Guy polet : Deux opérations de confirmation doivent encore avoir lieu en 2012 mais il s’agirait d’un gisement qui devrait fournir entre 1.200 et 2.400 barils par jour d’un pétrole de très bonne qualité, à la différence notamment du pétrole vénézuélien qui est l’un des pires du continent américain.

L’exploitation devrait ainsi rapporter aux alentours de 4 milliards d’euros par an, sur une durée de 25 ans. Sur cette somme, environ un quart reviendra aux concessionnaires. C’est donc près de 3 milliards d’euros qui seront reversés à l’État français chaque année.

Comment la manne dégagée peut-elle bénéficier au territoire guyanais ?

Nous devons prendre en compte deux aspects. D’un côté, le développement logistique, avec la construction d’un terminal pétrolier au niveau du port pour l’acheminement du brut. Cela implique la construction de pipelines et de tout le matériel nécessaire à l’acheminement du carburant depuis et vers la plateforme. De l’autre côté, il faut une vision politique pour un retour local. Et c’est à l’État français de faire ce travail. Les quelques 3 milliards d’euros qui seront reversés chaque année doivent servir à structurer le territoire par la réalisation de routes, le développement du numérique et des systèmes de production d’énergie etc. Ils doivent aussi servir à subventionner d’autres filières comme le bois, la pêche ou l’industrie agro-alimentaire.

Et en termes d’emploi ?

Selon les estimations, autour de 1.500 emplois directs et indirects seront générés, dont au moins un millier accessibles localement dans les domaines du transport, de l’hôtellerie, de la restauration, de la sécurité, etc.

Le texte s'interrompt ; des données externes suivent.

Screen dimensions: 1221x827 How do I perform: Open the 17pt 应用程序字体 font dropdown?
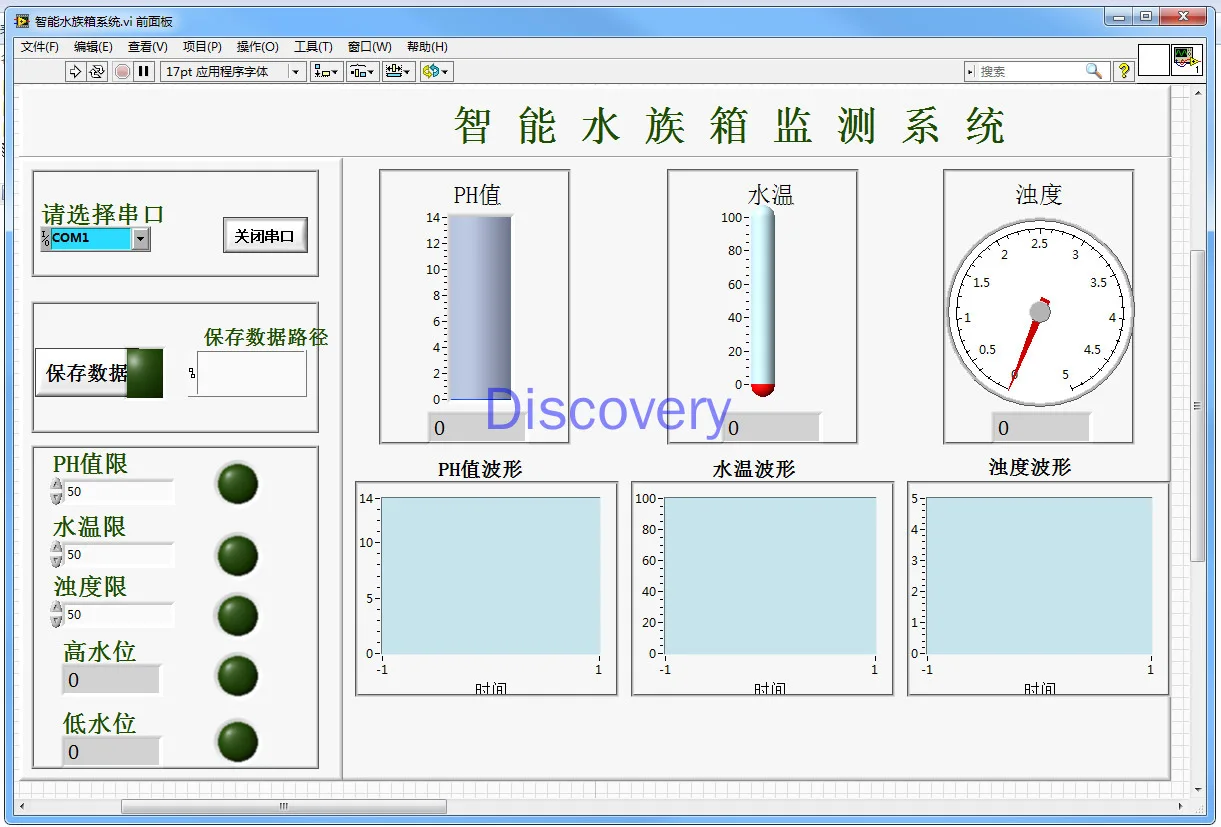295,71
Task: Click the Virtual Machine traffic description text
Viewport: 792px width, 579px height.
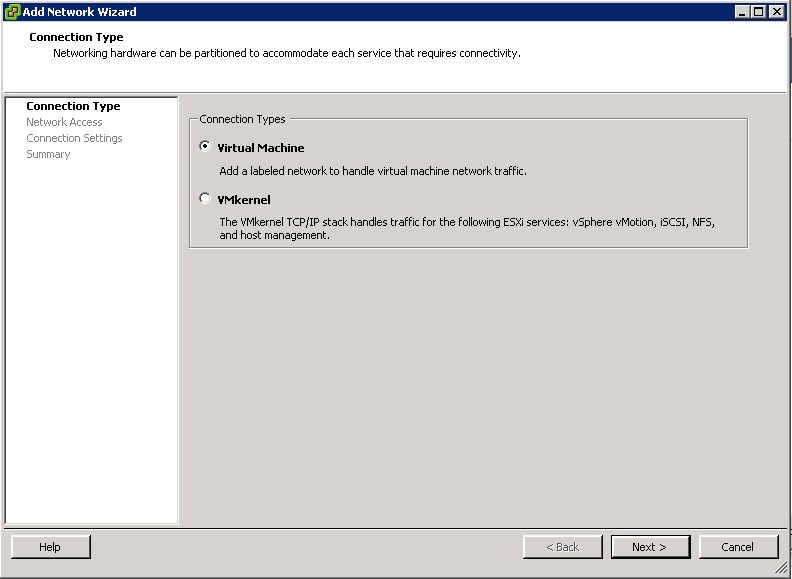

Le prix à la pompe sera-t-il revu à la baisse ?

Il ne faut pas s’y méprendre, le prix à la pompe ne va pas changer pour les Guyanais. Parce qu’il n’y aura pas de raffinerie construite en Guyane mais aussi parce que le prix du carburant est le même en tout point du territoire français.

Comment intégrer les entreprises locales au développement lié à l’exploitation du pétrole ?

C’est aux entreprises guyanaises de s’accaparer les marchés, quitte à mettre en place des partenariats avec des entreprises européennes. J’ai envie de dire aux Guyanais : tenez-vous prêts car lorsque l’on appuiera sur le bouton « ON », il faudra être là. Vous connaissez beaucoup de pays avec de l’or vert, de l’or jaune, et maintenant de l’or noir ? Le Brésil est de ceux-là et c’est aussi pour cette raison qu’il est aujourd’hui l’une des grandes puissances émergentes. La Guyane a le même jeu à jouer. Les Guyanais ne peuvent pas se considérer comme spectateurs, ils doivent s’engager.

Vous semblez inquiet toutefois…

Oui, parce qu’une question demeure : comment ce territoire français pourra-t-il résister à des stratégies malsaines de certains groupuscules, indépendantistes notamment ? Comment empêcher certains de faire miroiter la population, en leur disant que la Guyane peut être indépendante et vivre comme le Koweït ? Parce qu’il est très facile de déstabiliser un espace qui regroupe à peine 200.000 personnes. Le grand danger est là ! Nous étions tranquilles avant. Aujourd’hui, nous sommes inquiets.